A series of investigations by cybersecurity firms and researchers have revealed a concerted effort by the Chinese state-sponsored hacking group, Volt Typhoon, to exploit vulnerabilities in end-of-life Cisco routers. This campaign appears to be part of a broader strategy targeting government entities in the United States, United Kingdom, and Australia.
Security Scorecard, a cybersecurity firm, has reported that the hacking entity is exploiting vulnerabilities in discontinued Cisco RV320/325 VPN routers. These devices, which were discontinued in 2019, are particularly vulnerable as they no longer receive software updates from Cisco. The exploited vulnerabilities, CVE-2019-1653 and CVE-2019-1652, are known issues listed in CISA’s Known Exploited Vulnerabilities catalog.
Over a 37-day period, SecurityScorecard observed that approximately 30% of the Cisco RV320/325 devices they monitored were likely compromised by Volt Typhoon. This high rate of compromise indicates a focused and effective campaign. The hackers use a previously unspecified webshell on these routers and other network edge devices, allowing them to maintain access and control over the compromised systems.
The campaign’s geographical focus includes the U.S., U.K., and Australia, with a heavy concentration of compromised devices in these regions. SecurityScorecard’s findings suggest that Volt Typhoon’s activities are more extensive than previously reported, reflecting the easy accessibility of end-of-life devices. The use of a compromised device in New Caledonia as a transit point for Volt Typhoon-related traffic underscores the group’s strategic approach to targeting global communications.
Broader Context of Chinese Cyber Activities
The pattern of targeting aligns with the broader strategy of Chinese nation-state cyber activities. The focus on Western alliance systems, including Five Eyes and AUKUS member countries, suggests a concerted effort to undermine key global players in cybersecurity and international relations.

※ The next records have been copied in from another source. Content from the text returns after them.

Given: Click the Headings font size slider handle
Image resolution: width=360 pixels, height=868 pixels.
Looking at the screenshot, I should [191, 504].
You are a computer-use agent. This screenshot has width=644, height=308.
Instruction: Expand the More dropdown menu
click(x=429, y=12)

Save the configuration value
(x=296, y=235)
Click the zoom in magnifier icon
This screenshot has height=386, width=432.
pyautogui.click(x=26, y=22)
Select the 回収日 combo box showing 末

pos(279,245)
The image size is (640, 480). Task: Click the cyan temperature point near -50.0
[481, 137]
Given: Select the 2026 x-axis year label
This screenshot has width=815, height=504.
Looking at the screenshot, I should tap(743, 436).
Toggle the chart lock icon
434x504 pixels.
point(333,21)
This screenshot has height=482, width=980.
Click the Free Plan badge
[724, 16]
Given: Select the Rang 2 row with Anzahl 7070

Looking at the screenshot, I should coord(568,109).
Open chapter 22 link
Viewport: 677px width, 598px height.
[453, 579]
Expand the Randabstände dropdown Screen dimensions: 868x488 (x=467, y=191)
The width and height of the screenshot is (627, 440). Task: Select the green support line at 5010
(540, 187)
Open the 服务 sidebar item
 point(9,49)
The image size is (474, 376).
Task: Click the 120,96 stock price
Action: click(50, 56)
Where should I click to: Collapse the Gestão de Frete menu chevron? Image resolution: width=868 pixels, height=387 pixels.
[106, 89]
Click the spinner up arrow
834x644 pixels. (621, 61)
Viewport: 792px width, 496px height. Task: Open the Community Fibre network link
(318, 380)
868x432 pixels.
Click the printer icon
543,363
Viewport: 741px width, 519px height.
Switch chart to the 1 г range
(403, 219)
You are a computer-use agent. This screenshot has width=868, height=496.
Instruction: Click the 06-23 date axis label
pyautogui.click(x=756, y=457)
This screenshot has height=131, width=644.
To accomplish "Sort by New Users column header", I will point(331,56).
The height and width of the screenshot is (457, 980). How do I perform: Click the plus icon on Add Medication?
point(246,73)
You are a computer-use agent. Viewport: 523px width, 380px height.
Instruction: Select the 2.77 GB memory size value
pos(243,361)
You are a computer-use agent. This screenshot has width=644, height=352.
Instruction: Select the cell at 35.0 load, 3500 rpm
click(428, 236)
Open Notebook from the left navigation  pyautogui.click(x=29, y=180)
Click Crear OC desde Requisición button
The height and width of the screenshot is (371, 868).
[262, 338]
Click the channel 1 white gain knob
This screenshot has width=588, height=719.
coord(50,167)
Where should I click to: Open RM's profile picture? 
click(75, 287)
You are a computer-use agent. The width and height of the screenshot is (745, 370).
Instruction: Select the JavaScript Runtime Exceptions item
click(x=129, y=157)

This is part of a strategic shift in Chinese state-sponsored cyber activities, moving from data theft to targeting critical infrastructure for potential disruption or attack purposes.
Recommendations for Mitigation
Organizations are encouraged to identify vulnerable devices, particularly focusing on end-of-life Cisco RV320/325 routers. Upgrading these devices to supported products is crucial, as is continuous monitoring of network infrastructure to detect and respond to threats. Also it is important to map digital footprints and validate changes in network configurations that may introduce new security issues.
The Wrap
The Volt Typhoon campaign highlights the critical need for vigilant cybersecurity practices, especially in the face of sophisticated state-sponsored threats. The targeting of legacy systems and the exploitation of known vulnerabilities in unsupported hardware underscore the importance of maintaining up-to-date and secure network infrastructure.
As cyber adversaries continue to evolve their tactics, the global community must remain proactive in its defense strategies to protect against such advanced threats.